Todos o anos, repete-se o mesmo ciclo, chega junho e com ele os cheiros, os sons e os sabores dos Santos Populares, a procura da sardinha dispara e os preços sobem. Em 2022, o preço médio da sardinha em lota foi de 1,17 euros/kg, mais do dobro face a 2012. Este ano, estima-se um aumento de 7 a 8%. Num arraial, uma sardinha pode custar dois euros por unidade, mas na lota, o pescador recebe entre um e 1,20 euros/kg. A margem multiplica-se entre intermediários, sobretudo na restauração e na distribuição, mas pouco regressa a quem está no mar. A cadeia de valor continua profundamente desequilibrada.

A fragilidade do setor agravou-se com a instabilidade dos próprios recursos. Em 2019 Portugal pescou apenas 9.796 toneladas, um número que soou como um alarme incontornável. Em resposta, Portugal e Espanha responderam com um plano conjunto, guiado pelo princípio do rendimento máximo sustentável e reconhecendo que a recuperação dos stocks não se faz com medidas avulsas, mas com estratégias consistentes e partilhadas. Para 2025, a quota nacional foi fixada em 34.406 toneladas, representando 66,5% do total ibérico, e devolvendo algum alento ao setor: provou-se que quando há visão política e confiança na ciência, é possível conciliar conservação ecológica com viabilidade económica.

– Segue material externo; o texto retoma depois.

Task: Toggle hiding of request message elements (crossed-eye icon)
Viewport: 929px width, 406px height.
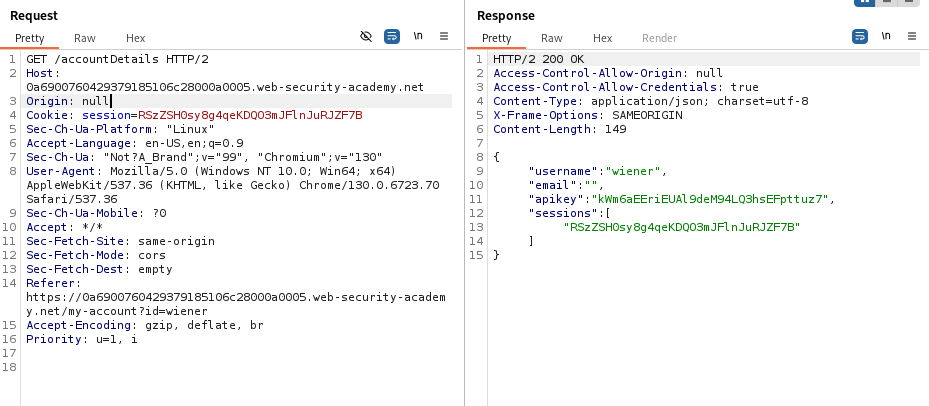Action: pyautogui.click(x=366, y=36)
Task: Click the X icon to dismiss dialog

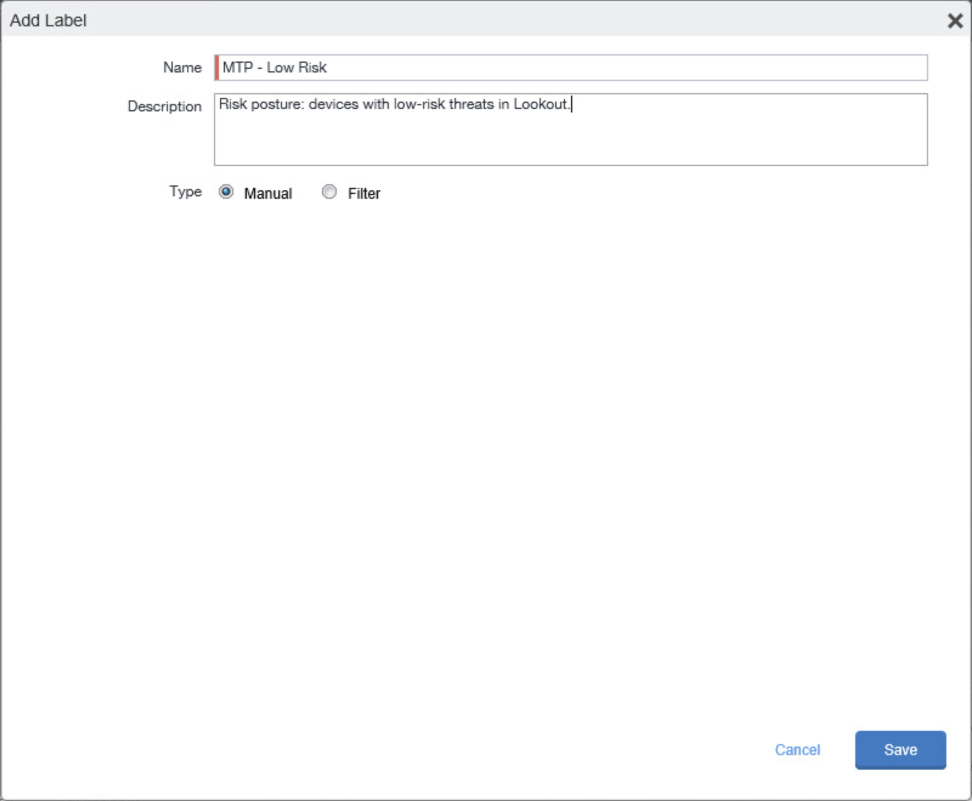Action: point(955,20)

Perante a limitação do stock nacional, a indústria conserveira tem recorrido cada vez mais à sardinha importada, sobretudo de Marrocos, maior exportador mundial. Entre 2010 e 2020, estas importações cresceram, em média, 11,6% ao ano em quantidade e 15,9% em valor. No entanto, esta solução aparente esconde um desvio estrutural: apesar de se tratar da mesma espécie, os stocks biológicos são distintos e nem sempre sujeitos ao mesmo nível de monitorização. Importar não resolve a escassez, apenas transfere a pressão para outros ecossistemas. A pegada ecológica do consumo é externalizada, agravada pelo transporte de longa distância e pela ausência de mecanismos eficazes de rastreabilidade. Esta dependência desincentiva o investimento interno e expõe o setor a choques externos.

Em última análise, Portugal perde controlo sobre um bem que é, simultaneamente, económico, ecológico e cultural. Optar por importar para manter a máquina a funcionar, sem enfrentar a fragilidade do stock nacional, é um risco estratégico, não apenas para o setor, mas para o futuro de uma tradição que vive do mar e se celebra à mesa.